- [Jobs]
**a)** Using the post about being a stay-at-home mom, answer these:
(i) Why did the writer want to get a job?
(ii) What kind of job did the writer get?
(iii) How many hours a day, and how many days a week, did the writer's husband work during the pregnancy with the youngest?
**b)** Pick up the post about being a stay-at-home mom after its final sentence and keep writing it in the same voice.

Don’t call me a SAHM

 

Don’t get me wrong. I loved being a stay at home mom. Like really loved it. It was the best thing for me at that time and for what we were going thru.

However, I wanted to get a job so that we could have a little more spending money. So I got a job. Yes, it is a work from home job. But it is still work.

When you tell anyone you’re a stay at home mom, there is a lot of heat. A lot of hate. A lot of judgement and you’re looked down upon.

I’ve seen it first hand on many occasions. A lot of people thought that all I did was sit on my behind watching tv….all day long. And it infuriated me. To no end.

Seriously.

When I was pregnant with my youngest. It was a rough pregnancy. Really rough and high risk. The doctor told me on many occasions that I needed to sit down with my feet up as much as possible.

Well it helped that I wasn’t working at that time and that I was a SAHM.

But what people didn’t realize is that I had a 4 year old at home and my husband worked almost 12 plus hours 5 to 6 days a week. So he couldn’t actually make sure that I was resting and he couldn’t exactly work all of those hours, get adequate sleep, spend time with his kid and handle the housework. There was just no way that I could be the bed rest type of pregnant with everything that was going on.

- [Data excerpts]
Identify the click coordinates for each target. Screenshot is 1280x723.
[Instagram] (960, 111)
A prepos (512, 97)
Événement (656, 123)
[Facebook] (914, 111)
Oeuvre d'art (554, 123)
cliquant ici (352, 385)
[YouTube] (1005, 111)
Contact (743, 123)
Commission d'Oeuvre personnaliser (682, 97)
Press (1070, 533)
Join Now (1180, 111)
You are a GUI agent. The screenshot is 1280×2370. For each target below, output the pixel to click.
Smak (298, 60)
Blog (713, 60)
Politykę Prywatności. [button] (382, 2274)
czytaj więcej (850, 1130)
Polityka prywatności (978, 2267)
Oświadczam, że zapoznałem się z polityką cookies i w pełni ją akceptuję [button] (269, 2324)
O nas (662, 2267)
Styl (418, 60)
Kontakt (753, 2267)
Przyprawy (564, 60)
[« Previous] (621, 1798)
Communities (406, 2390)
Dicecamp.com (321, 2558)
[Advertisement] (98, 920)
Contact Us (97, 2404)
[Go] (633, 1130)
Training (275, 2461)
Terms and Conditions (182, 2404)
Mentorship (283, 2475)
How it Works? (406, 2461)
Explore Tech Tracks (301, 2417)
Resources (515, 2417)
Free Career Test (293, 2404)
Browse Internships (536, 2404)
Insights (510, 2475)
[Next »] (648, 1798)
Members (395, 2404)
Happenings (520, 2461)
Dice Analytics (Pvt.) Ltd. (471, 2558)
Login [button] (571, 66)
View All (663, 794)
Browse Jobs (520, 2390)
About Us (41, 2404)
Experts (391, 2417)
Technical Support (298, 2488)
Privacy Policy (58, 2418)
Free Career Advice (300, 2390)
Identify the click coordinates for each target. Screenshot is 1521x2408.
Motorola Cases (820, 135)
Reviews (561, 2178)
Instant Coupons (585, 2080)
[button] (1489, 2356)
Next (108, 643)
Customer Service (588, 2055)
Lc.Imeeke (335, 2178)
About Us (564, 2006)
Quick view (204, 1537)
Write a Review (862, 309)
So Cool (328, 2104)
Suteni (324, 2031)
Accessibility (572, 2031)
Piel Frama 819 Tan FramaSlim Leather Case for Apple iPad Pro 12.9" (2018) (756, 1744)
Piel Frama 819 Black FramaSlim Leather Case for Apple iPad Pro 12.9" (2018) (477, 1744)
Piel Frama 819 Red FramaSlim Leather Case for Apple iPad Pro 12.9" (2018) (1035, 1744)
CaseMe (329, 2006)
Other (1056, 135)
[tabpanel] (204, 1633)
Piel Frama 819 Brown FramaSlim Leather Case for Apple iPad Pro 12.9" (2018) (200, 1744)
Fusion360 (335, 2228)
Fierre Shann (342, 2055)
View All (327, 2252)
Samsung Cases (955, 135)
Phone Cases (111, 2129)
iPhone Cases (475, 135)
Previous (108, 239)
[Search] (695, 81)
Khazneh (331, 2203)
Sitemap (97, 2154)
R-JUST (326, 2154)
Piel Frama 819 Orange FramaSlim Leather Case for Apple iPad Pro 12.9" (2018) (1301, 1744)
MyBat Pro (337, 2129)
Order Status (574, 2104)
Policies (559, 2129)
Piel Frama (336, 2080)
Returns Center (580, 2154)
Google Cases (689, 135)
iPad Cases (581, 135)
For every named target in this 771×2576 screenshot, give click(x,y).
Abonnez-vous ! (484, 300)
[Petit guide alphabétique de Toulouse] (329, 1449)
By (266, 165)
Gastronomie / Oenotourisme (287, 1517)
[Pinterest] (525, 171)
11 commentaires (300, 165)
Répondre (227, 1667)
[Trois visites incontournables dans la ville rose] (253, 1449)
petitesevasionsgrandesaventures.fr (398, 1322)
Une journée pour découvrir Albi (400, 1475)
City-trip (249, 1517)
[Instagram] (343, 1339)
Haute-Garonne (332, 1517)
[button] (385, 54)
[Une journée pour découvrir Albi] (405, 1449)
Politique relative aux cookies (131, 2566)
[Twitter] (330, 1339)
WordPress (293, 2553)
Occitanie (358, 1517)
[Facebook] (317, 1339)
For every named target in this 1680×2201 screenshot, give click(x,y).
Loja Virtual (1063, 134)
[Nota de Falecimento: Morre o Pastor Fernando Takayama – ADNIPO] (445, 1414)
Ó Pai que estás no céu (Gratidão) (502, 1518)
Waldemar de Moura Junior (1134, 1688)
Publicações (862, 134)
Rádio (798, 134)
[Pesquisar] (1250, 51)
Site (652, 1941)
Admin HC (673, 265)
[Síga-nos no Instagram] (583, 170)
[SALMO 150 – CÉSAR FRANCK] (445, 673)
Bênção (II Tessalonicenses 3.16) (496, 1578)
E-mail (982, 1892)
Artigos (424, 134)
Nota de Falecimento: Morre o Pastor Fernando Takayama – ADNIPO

- [Task-by-task answers]
**a)**
(i) So the family could have a little more spending money.
(ii) A work-from-home job.
(iii) Almost 12 plus hours a day, 5 to 6 days a week.

**b)**
So while I was supposed to be off my feet as much as possible for my health and my unborn child’s help. I wasn’t. And that is okay. I really loved being able to make sure that everything was taken care of, bill wise, errands and food. I still love doing that. I clean all the time. I am the sole cooker in the family. I love cooking. I love spending time with my kids. I love making sure that my husband can rest after he’s had a long rough day at work.

I love being a mom. And I love being a mom that’s home. Because when I did work outside of the home…. I was rarely home. Things were very hectic and my oldest barely saw either of her parents. When I told her I was going back to work…..she cried. Because she didn’t want to have to go without seeing me like she did when she was younger. It really broke me for her to remember how little she saw me. However, I reassured her that it is from home. That I can still see her a lot. That it won’t be like the last time. That it will only be for a little bit a day.

That made her okay with the transition.

So why do I not want to be called a Stay at home mom????

It is simple. Everyone thinks that stay at home moms do NOTHING all day. They think that we’re lazy. What’s worse is that there are some people that assume that you’re from the 1950’s wearing pleated skirts and that your whole entire life is dedicated to your husband first your kids second and then your home.

I am sorry. I don’t know how many times that I have heard something to that extent of ‘Isn’t that what a wife is SUPPOSED to do’….. Supposed to?!? Really?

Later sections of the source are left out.